Electronic Pop Music Pioneer Jean-Jacques Perrey Dies At 87
November 7, 2016 at 3:43 AM (PT)
JEAN-JACQUES PERREY, the pioneer of electronic music whose compositions were heard everywhere from the radio to DISNEYLAND, died FRIDAY (11/6) of lung cancer at 87.

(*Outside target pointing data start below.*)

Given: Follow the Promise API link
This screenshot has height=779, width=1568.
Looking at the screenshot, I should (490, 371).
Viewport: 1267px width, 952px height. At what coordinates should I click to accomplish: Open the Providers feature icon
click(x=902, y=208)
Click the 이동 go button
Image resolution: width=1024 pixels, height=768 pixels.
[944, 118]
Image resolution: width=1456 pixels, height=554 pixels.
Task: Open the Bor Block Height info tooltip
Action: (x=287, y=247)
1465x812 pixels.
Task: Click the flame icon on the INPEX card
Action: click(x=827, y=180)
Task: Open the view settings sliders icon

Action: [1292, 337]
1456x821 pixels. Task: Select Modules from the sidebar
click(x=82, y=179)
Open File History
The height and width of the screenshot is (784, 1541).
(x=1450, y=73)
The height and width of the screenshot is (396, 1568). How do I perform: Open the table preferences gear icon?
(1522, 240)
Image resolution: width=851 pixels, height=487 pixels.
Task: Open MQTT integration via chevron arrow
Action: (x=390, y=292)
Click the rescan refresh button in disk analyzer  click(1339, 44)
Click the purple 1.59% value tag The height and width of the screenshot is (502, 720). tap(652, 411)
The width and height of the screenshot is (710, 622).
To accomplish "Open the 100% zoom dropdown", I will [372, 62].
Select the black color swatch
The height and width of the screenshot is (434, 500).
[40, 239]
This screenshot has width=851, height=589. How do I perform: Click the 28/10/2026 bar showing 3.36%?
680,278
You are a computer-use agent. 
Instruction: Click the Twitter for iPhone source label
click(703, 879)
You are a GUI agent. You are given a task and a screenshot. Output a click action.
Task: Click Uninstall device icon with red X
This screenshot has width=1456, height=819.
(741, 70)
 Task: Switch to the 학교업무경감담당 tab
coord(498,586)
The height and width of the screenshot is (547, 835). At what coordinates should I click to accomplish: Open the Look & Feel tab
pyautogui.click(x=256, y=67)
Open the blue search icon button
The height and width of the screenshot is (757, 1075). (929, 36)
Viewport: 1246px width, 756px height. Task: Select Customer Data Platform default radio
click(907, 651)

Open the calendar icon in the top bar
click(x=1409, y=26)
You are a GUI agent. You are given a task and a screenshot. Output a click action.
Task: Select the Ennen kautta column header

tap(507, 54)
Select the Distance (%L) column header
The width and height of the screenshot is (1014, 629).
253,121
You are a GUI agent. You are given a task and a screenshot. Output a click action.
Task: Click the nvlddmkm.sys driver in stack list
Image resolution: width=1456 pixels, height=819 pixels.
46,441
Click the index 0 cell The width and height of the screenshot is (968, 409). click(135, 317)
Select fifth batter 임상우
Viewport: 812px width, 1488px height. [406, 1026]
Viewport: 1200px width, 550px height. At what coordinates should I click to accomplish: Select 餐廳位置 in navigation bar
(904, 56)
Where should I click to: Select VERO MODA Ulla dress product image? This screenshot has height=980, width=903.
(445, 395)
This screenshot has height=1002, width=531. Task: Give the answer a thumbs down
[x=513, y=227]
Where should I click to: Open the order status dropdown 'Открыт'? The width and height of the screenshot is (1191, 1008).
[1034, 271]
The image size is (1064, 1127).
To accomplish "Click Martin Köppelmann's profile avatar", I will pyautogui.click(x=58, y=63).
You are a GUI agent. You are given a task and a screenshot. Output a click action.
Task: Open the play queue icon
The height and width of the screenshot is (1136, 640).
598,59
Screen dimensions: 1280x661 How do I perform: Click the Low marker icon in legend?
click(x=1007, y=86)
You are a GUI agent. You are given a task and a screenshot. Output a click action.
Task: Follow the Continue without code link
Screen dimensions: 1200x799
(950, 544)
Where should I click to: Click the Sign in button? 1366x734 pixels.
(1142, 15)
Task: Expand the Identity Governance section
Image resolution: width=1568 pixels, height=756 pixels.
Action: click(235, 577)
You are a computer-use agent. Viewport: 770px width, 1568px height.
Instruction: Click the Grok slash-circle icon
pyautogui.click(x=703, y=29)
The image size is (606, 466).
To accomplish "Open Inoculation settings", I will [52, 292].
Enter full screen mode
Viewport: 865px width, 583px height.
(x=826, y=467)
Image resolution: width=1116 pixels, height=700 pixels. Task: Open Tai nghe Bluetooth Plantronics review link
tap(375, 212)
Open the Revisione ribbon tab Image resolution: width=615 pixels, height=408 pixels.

PERREY, who started experimenting with electronic keyboards while a medical student in the 1950s, and GERSHON KINGSLEY (who later wrote and recorded "Popcorn," a hit for HOT BUTTER as a cover in 1972) partnered for the highly influential albums on VANGUARD RECORDS, 1966's "The In Sound From the Way Out" and 1967's "Kaleidoscopic Vibrations: Electronic Pop Music From Way Out!," and recorded "Baroque Hoedown," an orchestral version of which was heard at DISNEY theme parks' Main Street Electrical Parade (without his knowledge until 1980).
He later recorded with GILBERT SIGRIST, DAVID CHAZAM, DANA COUNTRYMAN (the author of PERREY's biography "Passport to the Future"), and LUKE VIBERT, as recently as 2015, and his songs were used on several TV shows, including "SOUTH PARK," "THE SIMPSONS," and "THE MIGHTY B!," and in countless TV commercials.